Reproduce the entries below exactly, but only from the line containing "Select the Fast motor speed radio" to the line containing "Given: Select the black d6 die", inclusive.

▶ [Stored data]:
_ _ _ _ _

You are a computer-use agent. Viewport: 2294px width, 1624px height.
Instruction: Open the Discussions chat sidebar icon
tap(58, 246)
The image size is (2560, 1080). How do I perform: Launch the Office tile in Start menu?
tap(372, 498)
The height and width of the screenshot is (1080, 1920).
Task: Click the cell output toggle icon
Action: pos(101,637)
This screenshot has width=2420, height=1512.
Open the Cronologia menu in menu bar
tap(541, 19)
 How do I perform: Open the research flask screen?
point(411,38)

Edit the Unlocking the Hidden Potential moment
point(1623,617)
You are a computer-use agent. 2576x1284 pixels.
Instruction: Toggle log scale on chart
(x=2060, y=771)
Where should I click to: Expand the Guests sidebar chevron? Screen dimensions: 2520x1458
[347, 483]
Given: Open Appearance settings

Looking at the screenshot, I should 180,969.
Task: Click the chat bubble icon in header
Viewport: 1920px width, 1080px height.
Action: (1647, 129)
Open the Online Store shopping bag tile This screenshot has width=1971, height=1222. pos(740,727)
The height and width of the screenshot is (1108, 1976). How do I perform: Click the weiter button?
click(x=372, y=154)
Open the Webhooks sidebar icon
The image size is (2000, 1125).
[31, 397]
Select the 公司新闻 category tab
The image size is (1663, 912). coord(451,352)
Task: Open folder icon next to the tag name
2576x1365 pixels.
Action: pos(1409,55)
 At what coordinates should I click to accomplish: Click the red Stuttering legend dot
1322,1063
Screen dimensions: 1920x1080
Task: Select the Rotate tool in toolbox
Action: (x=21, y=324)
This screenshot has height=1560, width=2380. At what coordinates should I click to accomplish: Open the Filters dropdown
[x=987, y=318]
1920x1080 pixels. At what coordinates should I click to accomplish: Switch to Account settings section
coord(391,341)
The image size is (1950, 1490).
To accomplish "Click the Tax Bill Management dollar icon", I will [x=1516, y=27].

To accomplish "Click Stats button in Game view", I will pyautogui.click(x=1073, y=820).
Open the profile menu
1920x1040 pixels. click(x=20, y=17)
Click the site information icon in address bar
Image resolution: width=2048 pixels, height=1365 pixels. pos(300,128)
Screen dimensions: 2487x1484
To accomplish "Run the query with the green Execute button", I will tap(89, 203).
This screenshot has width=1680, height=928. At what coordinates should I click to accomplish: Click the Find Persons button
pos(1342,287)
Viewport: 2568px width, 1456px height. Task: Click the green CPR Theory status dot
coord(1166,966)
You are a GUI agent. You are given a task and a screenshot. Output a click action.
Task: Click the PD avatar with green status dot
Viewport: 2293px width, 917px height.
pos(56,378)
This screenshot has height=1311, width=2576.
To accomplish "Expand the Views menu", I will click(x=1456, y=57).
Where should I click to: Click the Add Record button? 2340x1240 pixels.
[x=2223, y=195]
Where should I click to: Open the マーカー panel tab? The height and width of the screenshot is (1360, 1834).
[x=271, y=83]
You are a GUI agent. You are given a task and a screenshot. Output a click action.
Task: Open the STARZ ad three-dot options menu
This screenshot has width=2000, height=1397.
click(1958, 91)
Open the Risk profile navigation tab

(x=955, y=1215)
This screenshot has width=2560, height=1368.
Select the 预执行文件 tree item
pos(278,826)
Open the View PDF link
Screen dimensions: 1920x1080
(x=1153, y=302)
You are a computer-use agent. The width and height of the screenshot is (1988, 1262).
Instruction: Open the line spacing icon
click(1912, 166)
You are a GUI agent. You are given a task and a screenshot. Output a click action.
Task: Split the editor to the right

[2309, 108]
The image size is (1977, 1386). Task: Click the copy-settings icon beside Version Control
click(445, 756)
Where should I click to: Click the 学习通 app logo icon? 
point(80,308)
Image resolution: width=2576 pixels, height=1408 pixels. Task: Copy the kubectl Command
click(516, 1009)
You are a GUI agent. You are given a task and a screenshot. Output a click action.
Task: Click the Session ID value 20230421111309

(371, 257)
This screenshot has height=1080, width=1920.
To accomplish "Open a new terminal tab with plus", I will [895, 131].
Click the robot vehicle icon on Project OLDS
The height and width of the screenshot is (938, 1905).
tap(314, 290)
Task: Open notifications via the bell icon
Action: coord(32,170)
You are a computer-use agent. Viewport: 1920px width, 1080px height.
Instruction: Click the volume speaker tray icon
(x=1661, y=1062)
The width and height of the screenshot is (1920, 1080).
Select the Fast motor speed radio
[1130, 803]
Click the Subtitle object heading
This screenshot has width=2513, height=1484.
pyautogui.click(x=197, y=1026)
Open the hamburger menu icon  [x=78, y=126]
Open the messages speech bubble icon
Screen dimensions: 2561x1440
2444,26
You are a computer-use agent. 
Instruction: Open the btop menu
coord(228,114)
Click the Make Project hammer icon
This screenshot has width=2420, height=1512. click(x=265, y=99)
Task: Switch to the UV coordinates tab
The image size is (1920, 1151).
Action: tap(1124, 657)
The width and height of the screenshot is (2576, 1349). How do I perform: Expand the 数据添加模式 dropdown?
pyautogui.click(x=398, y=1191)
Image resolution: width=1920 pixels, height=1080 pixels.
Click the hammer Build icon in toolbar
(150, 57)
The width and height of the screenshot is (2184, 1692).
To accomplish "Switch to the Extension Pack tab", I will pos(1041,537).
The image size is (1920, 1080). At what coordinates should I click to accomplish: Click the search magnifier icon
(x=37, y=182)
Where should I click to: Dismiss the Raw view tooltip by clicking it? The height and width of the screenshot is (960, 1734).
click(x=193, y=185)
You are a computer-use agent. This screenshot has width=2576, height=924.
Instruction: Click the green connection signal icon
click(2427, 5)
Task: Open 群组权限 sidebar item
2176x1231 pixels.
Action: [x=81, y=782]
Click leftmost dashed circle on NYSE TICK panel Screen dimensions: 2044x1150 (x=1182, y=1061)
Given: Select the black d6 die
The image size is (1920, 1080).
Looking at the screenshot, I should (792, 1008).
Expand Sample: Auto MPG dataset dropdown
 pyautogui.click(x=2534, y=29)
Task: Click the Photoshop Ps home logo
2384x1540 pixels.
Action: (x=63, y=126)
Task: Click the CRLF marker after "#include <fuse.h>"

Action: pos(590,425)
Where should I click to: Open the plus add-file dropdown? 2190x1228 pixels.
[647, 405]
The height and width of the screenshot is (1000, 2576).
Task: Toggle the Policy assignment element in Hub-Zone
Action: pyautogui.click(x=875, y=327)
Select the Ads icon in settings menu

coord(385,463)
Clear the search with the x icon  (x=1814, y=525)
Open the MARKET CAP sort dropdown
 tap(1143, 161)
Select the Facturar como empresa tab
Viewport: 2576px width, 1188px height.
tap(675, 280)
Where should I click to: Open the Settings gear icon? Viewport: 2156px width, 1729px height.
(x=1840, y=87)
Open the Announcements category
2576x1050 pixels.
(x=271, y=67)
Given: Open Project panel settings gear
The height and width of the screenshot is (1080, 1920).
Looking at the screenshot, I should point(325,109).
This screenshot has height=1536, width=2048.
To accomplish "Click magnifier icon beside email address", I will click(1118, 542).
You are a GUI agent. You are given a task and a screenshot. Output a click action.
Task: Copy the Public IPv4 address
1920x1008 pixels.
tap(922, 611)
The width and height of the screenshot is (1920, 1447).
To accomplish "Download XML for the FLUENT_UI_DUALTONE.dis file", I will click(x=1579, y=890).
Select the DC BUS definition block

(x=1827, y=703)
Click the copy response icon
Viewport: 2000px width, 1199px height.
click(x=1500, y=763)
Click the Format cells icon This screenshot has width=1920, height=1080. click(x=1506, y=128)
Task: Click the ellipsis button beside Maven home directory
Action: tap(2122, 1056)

_ _ _ _ _

▶ [Solution for this problem]:
Select the Fast motor speed radio
[1130, 803]
Click the Subtitle object heading
This screenshot has width=2513, height=1484.
pyautogui.click(x=197, y=1026)
Open the hamburger menu icon  [x=78, y=126]
Open the messages speech bubble icon
Screen dimensions: 2561x1440
2444,26
You are a computer-use agent. 
Instruction: Open the btop menu
coord(228,114)
Click the Make Project hammer icon
This screenshot has width=2420, height=1512. click(x=265, y=99)
Task: Switch to the UV coordinates tab
The image size is (1920, 1151).
Action: tap(1124, 657)
The width and height of the screenshot is (2576, 1349). How do I perform: Expand the 数据添加模式 dropdown?
pyautogui.click(x=398, y=1191)
Image resolution: width=1920 pixels, height=1080 pixels.
Click the hammer Build icon in toolbar
(150, 57)
The width and height of the screenshot is (2184, 1692).
To accomplish "Switch to the Extension Pack tab", I will pos(1041,537).
The image size is (1920, 1080). At what coordinates should I click to accomplish: Click the search magnifier icon
(x=37, y=182)
Where should I click to: Dismiss the Raw view tooltip by clicking it? The height and width of the screenshot is (960, 1734).
click(x=193, y=185)
You are a computer-use agent. This screenshot has width=2576, height=924.
Instruction: Click the green connection signal icon
click(2427, 5)
Task: Open 群组权限 sidebar item
2176x1231 pixels.
Action: [x=81, y=782]
Click leftmost dashed circle on NYSE TICK panel Screen dimensions: 2044x1150 (x=1182, y=1061)
Given: Select the black d6 die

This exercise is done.